(Entries contained in a dataset)
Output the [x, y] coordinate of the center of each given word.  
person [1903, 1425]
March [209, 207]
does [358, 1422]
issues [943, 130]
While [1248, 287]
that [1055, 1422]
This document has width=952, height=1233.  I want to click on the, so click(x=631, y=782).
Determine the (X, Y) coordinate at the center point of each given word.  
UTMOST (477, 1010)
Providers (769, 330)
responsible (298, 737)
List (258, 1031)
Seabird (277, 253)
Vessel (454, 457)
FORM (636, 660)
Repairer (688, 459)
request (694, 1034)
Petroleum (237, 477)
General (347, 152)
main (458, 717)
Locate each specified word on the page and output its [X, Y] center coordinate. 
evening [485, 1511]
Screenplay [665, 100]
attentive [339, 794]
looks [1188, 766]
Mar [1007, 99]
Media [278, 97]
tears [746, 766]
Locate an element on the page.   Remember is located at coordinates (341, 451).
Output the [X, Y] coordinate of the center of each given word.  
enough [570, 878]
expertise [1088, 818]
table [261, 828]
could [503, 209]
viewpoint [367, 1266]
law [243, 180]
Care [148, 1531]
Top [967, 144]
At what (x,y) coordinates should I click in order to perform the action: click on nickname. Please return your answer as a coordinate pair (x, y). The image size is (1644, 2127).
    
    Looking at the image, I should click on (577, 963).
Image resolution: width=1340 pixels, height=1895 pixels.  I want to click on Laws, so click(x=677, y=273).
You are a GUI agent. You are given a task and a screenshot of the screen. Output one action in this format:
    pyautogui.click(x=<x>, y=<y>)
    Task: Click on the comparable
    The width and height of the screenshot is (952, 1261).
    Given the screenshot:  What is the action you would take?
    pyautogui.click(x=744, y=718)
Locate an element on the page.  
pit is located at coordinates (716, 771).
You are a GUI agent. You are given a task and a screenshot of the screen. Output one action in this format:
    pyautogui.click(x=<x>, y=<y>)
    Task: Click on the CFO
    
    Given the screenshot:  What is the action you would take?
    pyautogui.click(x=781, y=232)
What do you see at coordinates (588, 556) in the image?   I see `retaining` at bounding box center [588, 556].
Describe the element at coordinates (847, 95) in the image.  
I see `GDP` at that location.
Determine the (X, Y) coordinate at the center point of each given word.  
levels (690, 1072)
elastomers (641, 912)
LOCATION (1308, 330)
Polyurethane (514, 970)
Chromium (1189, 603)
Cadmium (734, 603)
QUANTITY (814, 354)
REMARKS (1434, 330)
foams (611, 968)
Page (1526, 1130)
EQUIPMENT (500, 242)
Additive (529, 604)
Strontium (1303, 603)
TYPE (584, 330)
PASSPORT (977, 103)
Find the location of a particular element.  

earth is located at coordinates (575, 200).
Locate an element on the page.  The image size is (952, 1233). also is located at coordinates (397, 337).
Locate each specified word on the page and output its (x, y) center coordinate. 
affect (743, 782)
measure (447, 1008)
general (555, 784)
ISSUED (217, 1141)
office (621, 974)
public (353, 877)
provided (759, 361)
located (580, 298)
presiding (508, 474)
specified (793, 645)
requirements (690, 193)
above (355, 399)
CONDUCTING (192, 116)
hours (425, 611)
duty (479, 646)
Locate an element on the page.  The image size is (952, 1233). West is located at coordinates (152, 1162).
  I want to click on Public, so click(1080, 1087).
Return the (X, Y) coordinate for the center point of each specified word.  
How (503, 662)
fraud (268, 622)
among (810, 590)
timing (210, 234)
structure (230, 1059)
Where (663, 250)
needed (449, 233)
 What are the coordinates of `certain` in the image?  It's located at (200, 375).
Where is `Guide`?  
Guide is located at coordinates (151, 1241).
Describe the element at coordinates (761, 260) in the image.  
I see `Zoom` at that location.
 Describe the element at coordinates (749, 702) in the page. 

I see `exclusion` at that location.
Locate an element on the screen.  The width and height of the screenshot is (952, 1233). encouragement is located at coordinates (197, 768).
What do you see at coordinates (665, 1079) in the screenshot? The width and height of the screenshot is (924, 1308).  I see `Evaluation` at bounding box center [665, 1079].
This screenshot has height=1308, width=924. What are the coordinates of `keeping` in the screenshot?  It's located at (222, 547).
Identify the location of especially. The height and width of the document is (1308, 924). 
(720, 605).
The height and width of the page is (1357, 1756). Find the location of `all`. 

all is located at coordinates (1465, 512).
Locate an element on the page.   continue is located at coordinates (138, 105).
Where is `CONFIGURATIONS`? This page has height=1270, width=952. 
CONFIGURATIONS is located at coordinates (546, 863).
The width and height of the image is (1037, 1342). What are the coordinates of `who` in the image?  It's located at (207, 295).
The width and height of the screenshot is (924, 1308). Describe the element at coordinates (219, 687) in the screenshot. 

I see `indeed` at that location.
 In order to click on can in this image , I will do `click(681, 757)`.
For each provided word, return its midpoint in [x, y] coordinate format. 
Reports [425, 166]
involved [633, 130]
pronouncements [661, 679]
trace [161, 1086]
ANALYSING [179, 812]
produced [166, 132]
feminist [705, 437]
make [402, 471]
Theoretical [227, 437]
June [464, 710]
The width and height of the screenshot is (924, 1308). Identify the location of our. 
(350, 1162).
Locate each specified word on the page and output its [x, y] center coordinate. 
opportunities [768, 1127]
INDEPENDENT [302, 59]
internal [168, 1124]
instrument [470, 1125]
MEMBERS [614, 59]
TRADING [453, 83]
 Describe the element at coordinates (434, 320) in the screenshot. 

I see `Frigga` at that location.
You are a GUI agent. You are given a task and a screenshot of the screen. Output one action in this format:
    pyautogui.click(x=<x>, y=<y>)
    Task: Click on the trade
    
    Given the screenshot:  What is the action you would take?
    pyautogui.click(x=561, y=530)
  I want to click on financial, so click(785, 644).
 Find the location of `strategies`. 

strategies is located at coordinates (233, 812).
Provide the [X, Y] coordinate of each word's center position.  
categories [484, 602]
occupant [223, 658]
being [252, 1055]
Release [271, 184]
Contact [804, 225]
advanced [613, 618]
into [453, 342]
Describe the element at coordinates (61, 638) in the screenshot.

_Task details_
Reproduce the part of the entries that opens with the line containing "TYPE (584, 330)" and closes with the line containing "among (810, 590)", including both of those lines.

_Exercise solution_
TYPE (584, 330)
PASSPORT (977, 103)
Find the location of a particular element.  

earth is located at coordinates (575, 200).
Locate an element on the page.  The image size is (952, 1233). also is located at coordinates (397, 337).
Locate each specified word on the page and output its (x, y) center coordinate. 
affect (743, 782)
measure (447, 1008)
general (555, 784)
ISSUED (217, 1141)
office (621, 974)
public (353, 877)
provided (759, 361)
located (580, 298)
presiding (508, 474)
specified (793, 645)
requirements (690, 193)
above (355, 399)
CONDUCTING (192, 116)
hours (425, 611)
duty (479, 646)
Locate an element on the page.  The image size is (952, 1233). West is located at coordinates (152, 1162).
  I want to click on Public, so click(1080, 1087).
Return the (X, Y) coordinate for the center point of each specified word.  
How (503, 662)
fraud (268, 622)
among (810, 590)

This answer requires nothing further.